[erlang-questions] [ANN] Silly benchmarking

55 views
Skip to first unread message

Garrett Smith

unread,
Apr 30, 2013, 9:44:48 AM4/30/13
to Erlang Questions
This is not an announcement of anything -- but [ANN] seems to flag
"something I can maybe use" which does apply in this case :)

Occasionally I wonder, "what's faster"? It's not often, but it happens.

I've found the best way to answer this is to measure things.

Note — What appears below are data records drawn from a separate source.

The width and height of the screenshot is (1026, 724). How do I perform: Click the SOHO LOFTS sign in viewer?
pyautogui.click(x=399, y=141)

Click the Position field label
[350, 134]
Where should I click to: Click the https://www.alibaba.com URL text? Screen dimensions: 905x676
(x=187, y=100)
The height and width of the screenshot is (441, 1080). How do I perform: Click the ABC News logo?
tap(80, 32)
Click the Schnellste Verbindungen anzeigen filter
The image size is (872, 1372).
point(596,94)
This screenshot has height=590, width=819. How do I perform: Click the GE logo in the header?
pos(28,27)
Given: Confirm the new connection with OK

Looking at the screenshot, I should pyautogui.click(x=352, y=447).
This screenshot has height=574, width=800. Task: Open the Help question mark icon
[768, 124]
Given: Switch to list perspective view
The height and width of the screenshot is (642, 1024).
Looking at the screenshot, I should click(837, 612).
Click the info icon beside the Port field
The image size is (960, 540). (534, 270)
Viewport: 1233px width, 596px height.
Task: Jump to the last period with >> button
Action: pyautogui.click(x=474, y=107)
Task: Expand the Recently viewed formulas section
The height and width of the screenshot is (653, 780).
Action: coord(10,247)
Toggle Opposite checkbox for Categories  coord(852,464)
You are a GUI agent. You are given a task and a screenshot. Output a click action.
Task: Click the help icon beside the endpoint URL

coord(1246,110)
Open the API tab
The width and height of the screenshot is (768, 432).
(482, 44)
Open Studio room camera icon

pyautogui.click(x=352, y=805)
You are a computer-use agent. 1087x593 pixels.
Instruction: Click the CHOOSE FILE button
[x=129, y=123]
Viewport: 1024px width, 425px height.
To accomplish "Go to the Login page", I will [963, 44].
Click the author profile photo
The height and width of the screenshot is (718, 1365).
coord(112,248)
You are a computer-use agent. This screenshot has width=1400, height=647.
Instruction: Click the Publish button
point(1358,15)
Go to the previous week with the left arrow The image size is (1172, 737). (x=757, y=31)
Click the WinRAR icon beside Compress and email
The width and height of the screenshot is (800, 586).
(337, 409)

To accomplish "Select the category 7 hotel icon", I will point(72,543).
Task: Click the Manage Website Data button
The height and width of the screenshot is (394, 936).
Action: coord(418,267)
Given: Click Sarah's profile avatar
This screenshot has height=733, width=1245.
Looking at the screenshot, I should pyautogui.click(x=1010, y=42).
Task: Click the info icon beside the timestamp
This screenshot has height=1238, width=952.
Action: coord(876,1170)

So I have this silly project:

https://github.com/gar1t/erlang-bench

It's not rigorous but it's simple and I can experiment quickly with
different implementations. My goal is just to get a sense of things --
not to formally prove anything.

It's so trivial it's almost not worth sharing/reusing -- *however* it
may provide value as a distributed repository for what people are
interested in. As it's in github there's no ownership -- please feel
free to fork and use for your own concerns!

Garrett
_______________________________________________
erlang-questions mailing list
erlang-q...@erlang.org
http://erlang.org/mailman/listinfo/erlang-questions

Michael Truog

unread,
Apr 30, 2013, 10:35:28 AM4/30/13
to Garrett Smith, Erlang Questions
You might want to look at erlbench here https://github.com/okeuday/erlbench since it has the same basic purpose, and allows you to use different compilation methods now (through the makefile specifying an optimization level). The erlbench project is also ad-hoc, but it has been enough to produce results in the past.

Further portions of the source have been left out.